### SUPPLIED TEXT
Then the Big Day arrived. I got an epidural, and my body performed a miracle.


And then the real work began.


Once we’ve given birth, the baby takes centre stage and the mothers fade into the background, expected to meet our torn-apart bodies and raging hormones with equanimity. We’re built to do this. We’re the lucky ones. And some do manage to take it in their stride, but those of us who don’t often feel like failures, guilty that we’re not adept at doing this job that’s supposed to come naturally to us.


Lockdown didn’t help, the rules limiting visits from healthcare professionals and forcing mimed hugs from friends on doorsteps. My partner is a key worker, so I was alone for 12-hour stretches at a time. My parents, who live abroad, have yet to meet their grandson.


Accepting my postpartum body has been an unexpected challenge. I exercised throughout my pregnancy and assumed that once my son was born, I’d be back in my jeans in no time. However my still-round stomach spills over the suffocating waistband of my jeans, which I tried on each week in a ritual that became an act of self harm. I weighed myself too, until my partner took the batteries out of the scale.


I’m also befuddled by thick fog that’s wrapped itself around my brain, impinging on my ability to form coherent sentences. When my partner comes home with stories from his day, I struggle to offer anything in return – also because my world has become so much smaller. Once upon a time I travelled to dangerous places, but now my destinations are infinitesimal moments like the pressure of a tiny finger curled around mine, or the sight of a perfect set of eyelashes silhouetted by a fleeting ray of sunlight.


I joined Mother Time’s post-pregnancy yoga class when my son was three-months old. I felt like I’d come up for air after the intensity of the fourth trimester, and Mother Time’s mission to create a space for mothers resonated after so much time alone.


At our first session, my son peered at the other babies that materialised on my computer screen – the first he’d seen since he was born – and I scrutinised the other mothers. Were they happy? Getting any sleep? Or were they fat, ugly and boring too?


Claire Whitman, our yoga teacher, begins each class with an opportunity for us to share how we’re feeling. I kept quiet for the first few sessions, unable to articulate such profundity of emotion over Zoom to perfect strangers. But then, one morning, with my son perched on my lap, I did. It came out in a torrent I hardly remember. When I finished, there was a long silence. For a moment I thought I’d overstepped the mark.


Turns out I hadn’t.

### TASKS TO PERFORM
**a)** Reproduce the stretch of the essay on life after childbirth from "Accepting my postpartum" through "of the scale.", word for word.
**b)** Answer these questions from the essay on life after childbirth:
(i) Who took the batteries out of the scale?
(ii) How old was the son when the narrator joined the post-pregnancy yoga class?
(iii) What is the name of the yoga teacher?
**c)** Carry the essay on life after childbirth forward from its final line.

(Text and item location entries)

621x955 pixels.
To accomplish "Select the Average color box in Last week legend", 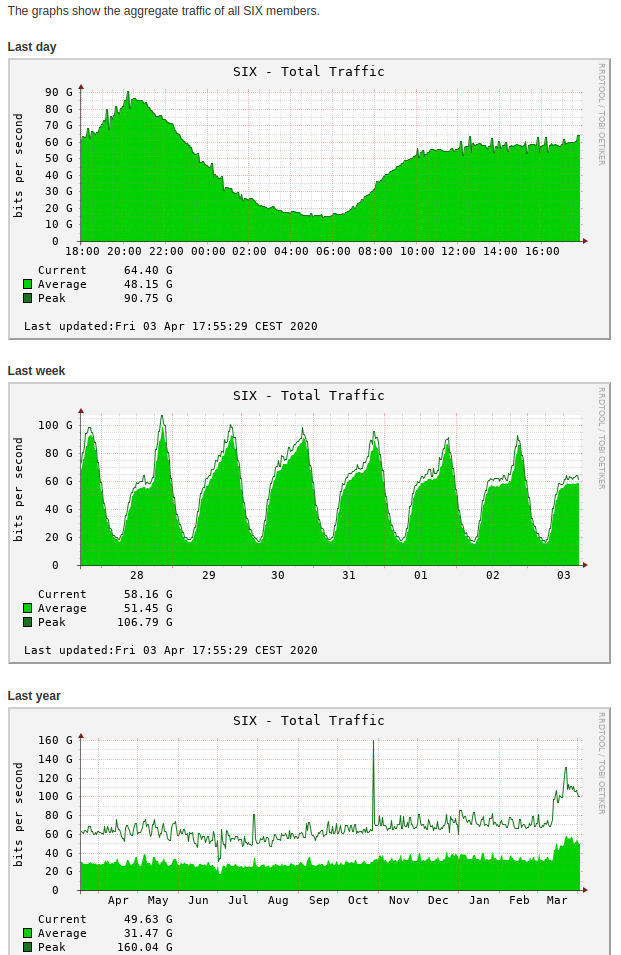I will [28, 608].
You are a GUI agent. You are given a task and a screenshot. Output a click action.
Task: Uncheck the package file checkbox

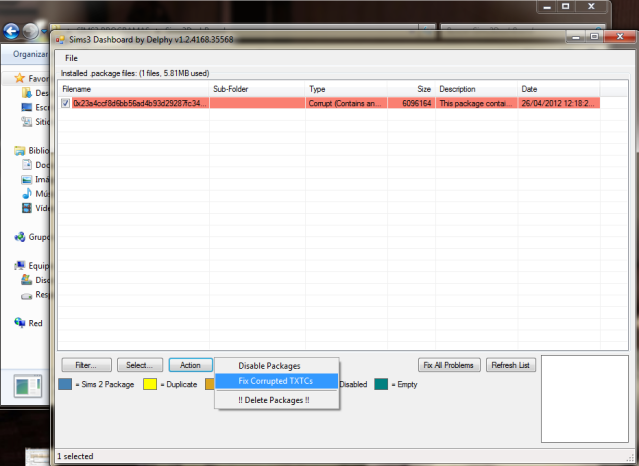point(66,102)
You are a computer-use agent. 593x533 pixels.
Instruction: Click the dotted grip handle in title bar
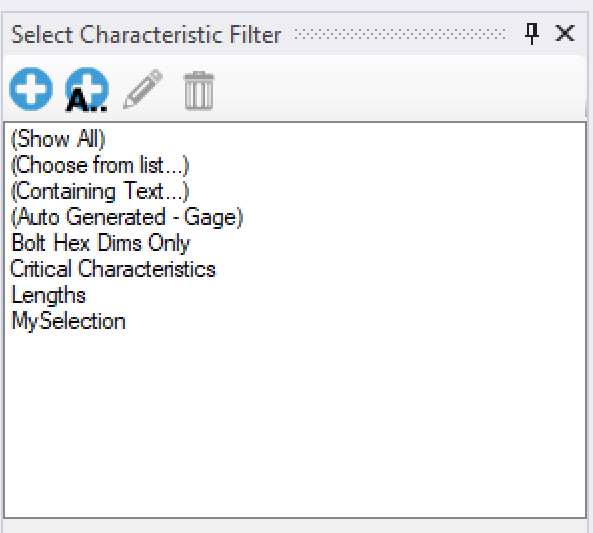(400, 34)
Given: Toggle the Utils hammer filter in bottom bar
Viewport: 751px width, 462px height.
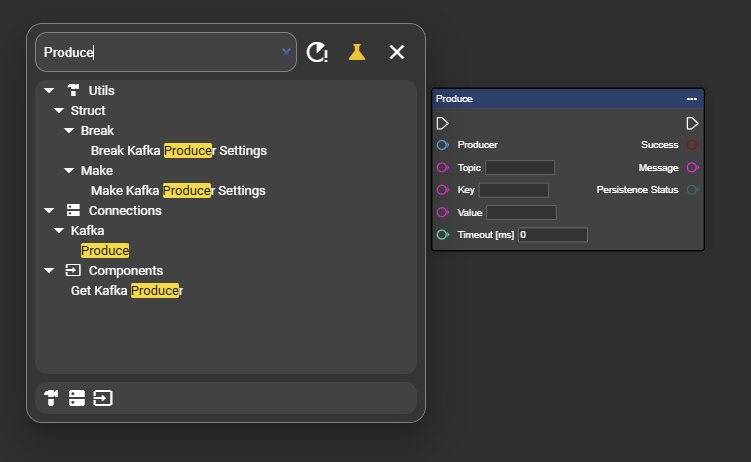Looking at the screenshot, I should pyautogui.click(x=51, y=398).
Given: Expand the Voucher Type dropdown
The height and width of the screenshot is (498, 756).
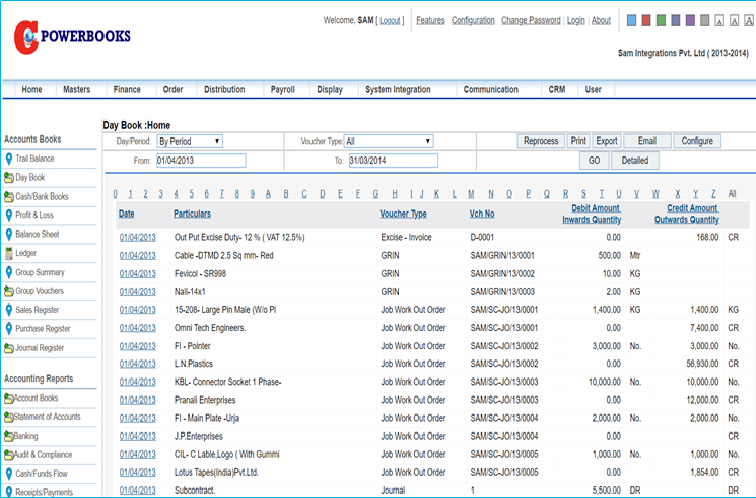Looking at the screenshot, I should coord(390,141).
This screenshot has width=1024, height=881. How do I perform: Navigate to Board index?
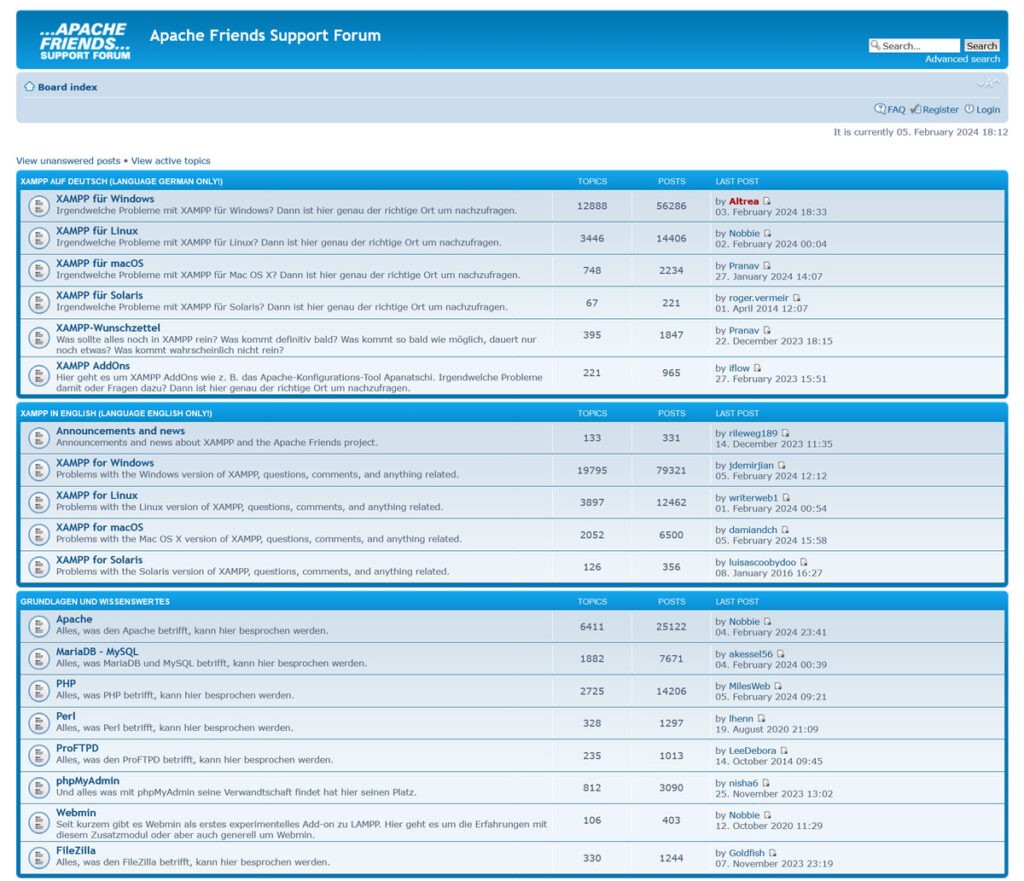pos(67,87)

* * *

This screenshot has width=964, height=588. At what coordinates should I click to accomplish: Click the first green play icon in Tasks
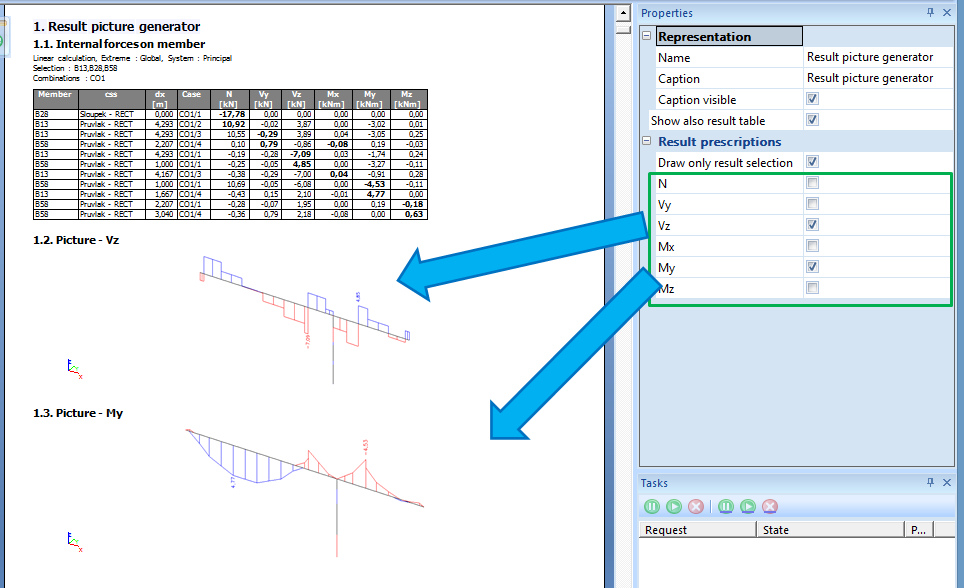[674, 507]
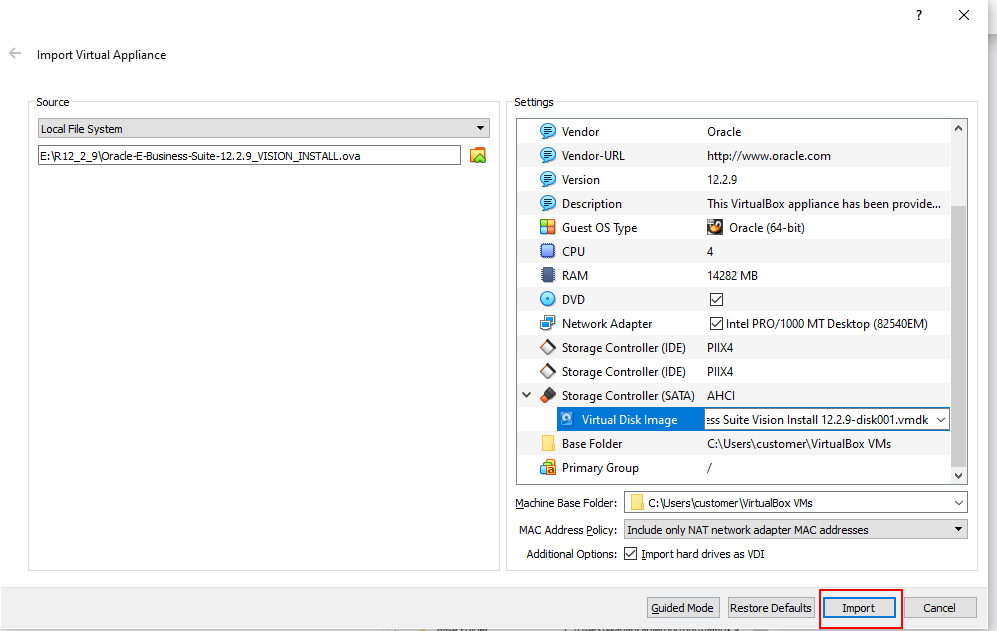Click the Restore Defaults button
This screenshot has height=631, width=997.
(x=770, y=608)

### RESULTS BY TASK
**a)**
Accepting my postpartum body has been an unexpected challenge. I exercised throughout my pregnancy and assumed that once my son was born, I’d be back in my jeans in no time. However my still-round stomach spills over the suffocating waistband of my jeans, which I tried on each week in a ritual that became an act of self harm. I weighed myself too, until my partner took the batteries out of the scale.

**b)**
(i) The narrator's partner.
(ii) Three months old.
(iii) Claire Whitman.

**c)**
‘Well...I also thought I’d be in better shape by now…’

‘My mother is really thin, so I have that pressure too…’

‘It’s my stomach…’

‘I feel bad thinking this way…’

‘I’ve booked some help for an afternoon a week – but I feel like a failure for doing so…’

‘I wear earplugs when I sleep…’


If only I’d been handed an aftercare manual for mothers when I limped out of that post-natal ward – an expertly curated resource of information that would have answered questions I’d yet to ask. Google is not your friend when you’re sleep-deprived and vulnerable. Social media is even worse.


I’d love to have enjoyed a series of appointments with health visitors that focused on me as much as my baby: exploring how I feel about my new identity as a mother; assessing my diet; checking my weight; monitoring my iron levels; schooling me on sleep cycles and regressions rather than being told to ‘get more sleep’; caring for my mental health through conversation rather than assessed by a tick-box questionnaire; understanding the perils of cortisol and the impact it has on the body.


All this information could be packaged up in an affordable and accessible course supported by private initiatives such as Mother Time. Some may cite budget as an issue, but having this knowledge could mitigate cases of postnatal depression and eating disorders, for example, later on.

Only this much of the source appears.